* Work to be completed *
Every record below, from first to last: print it exactly as shown.

Stored records
****************

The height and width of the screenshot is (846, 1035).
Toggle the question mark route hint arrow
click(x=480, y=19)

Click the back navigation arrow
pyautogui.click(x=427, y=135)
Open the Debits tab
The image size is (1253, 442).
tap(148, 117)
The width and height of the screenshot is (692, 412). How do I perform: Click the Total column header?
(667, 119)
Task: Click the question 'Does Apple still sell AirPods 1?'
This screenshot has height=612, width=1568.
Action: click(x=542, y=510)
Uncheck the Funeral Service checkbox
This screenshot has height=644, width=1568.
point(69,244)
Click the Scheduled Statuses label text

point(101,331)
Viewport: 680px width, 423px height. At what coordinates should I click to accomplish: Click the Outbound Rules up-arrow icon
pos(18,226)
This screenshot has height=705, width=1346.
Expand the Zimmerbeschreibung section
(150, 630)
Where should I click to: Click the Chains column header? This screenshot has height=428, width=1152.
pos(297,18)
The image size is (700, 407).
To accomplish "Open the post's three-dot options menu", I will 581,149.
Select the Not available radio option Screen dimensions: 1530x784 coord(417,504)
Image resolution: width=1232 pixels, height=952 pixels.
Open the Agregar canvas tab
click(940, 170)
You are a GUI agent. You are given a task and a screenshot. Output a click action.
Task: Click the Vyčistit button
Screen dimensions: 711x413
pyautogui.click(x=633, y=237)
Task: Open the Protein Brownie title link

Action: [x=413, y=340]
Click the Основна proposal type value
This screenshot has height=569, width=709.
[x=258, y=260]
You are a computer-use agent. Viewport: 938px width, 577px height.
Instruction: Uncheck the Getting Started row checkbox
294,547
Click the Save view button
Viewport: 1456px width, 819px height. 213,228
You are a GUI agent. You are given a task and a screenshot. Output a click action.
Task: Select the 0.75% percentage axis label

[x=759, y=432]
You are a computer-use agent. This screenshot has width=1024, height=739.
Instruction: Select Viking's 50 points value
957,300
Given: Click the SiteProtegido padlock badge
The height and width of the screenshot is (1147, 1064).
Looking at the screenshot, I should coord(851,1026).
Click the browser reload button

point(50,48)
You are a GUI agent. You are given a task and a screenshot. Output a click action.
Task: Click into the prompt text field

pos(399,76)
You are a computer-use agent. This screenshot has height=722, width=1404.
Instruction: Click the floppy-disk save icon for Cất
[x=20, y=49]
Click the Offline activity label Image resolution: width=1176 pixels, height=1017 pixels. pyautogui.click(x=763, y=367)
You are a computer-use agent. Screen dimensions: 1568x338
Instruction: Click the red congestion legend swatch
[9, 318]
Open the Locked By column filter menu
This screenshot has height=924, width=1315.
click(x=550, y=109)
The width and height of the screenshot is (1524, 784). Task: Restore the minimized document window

****************

* Answer section *
The height and width of the screenshot is (846, 1035).
Toggle the question mark route hint arrow
click(x=480, y=19)

Click the back navigation arrow
pyautogui.click(x=427, y=135)
Open the Debits tab
The image size is (1253, 442).
tap(148, 117)
The width and height of the screenshot is (692, 412). How do I perform: Click the Total column header?
(667, 119)
Task: Click the question 'Does Apple still sell AirPods 1?'
This screenshot has height=612, width=1568.
Action: click(x=542, y=510)
Uncheck the Funeral Service checkbox
This screenshot has height=644, width=1568.
point(69,244)
Click the Scheduled Statuses label text

point(101,331)
Viewport: 680px width, 423px height. At what coordinates should I click to accomplish: Click the Outbound Rules up-arrow icon
pos(18,226)
This screenshot has height=705, width=1346.
Expand the Zimmerbeschreibung section
(150, 630)
Where should I click to: Click the Chains column header? This screenshot has height=428, width=1152.
pos(297,18)
The image size is (700, 407).
To accomplish "Open the post's three-dot options menu", I will 581,149.
Select the Not available radio option Screen dimensions: 1530x784 coord(417,504)
Image resolution: width=1232 pixels, height=952 pixels.
Open the Agregar canvas tab
click(940, 170)
You are a GUI agent. You are given a task and a screenshot. Output a click action.
Task: Click the Vyčistit button
Screen dimensions: 711x413
pyautogui.click(x=633, y=237)
Task: Open the Protein Brownie title link

Action: [x=413, y=340]
Click the Основна proposal type value
This screenshot has height=569, width=709.
[x=258, y=260]
You are a computer-use agent. Viewport: 938px width, 577px height.
Instruction: Uncheck the Getting Started row checkbox
294,547
Click the Save view button
Viewport: 1456px width, 819px height. 213,228
You are a GUI agent. You are given a task and a screenshot. Output a click action.
Task: Select the 0.75% percentage axis label

[x=759, y=432]
You are a computer-use agent. This screenshot has width=1024, height=739.
Instruction: Select Viking's 50 points value
957,300
Given: Click the SiteProtegido padlock badge
The height and width of the screenshot is (1147, 1064).
Looking at the screenshot, I should coord(851,1026).
Click the browser reload button

point(50,48)
You are a GUI agent. You are given a task and a screenshot. Output a click action.
Task: Click into the prompt text field

pos(399,76)
You are a computer-use agent. This screenshot has height=722, width=1404.
Instruction: Click the floppy-disk save icon for Cất
[x=20, y=49]
Click the Offline activity label Image resolution: width=1176 pixels, height=1017 pixels. pyautogui.click(x=763, y=367)
You are a computer-use agent. Screen dimensions: 1568x338
Instruction: Click the red congestion legend swatch
[9, 318]
Open the Locked By column filter menu
This screenshot has height=924, width=1315.
click(x=550, y=109)
The width and height of the screenshot is (1524, 784). Task: Restore the minimized document window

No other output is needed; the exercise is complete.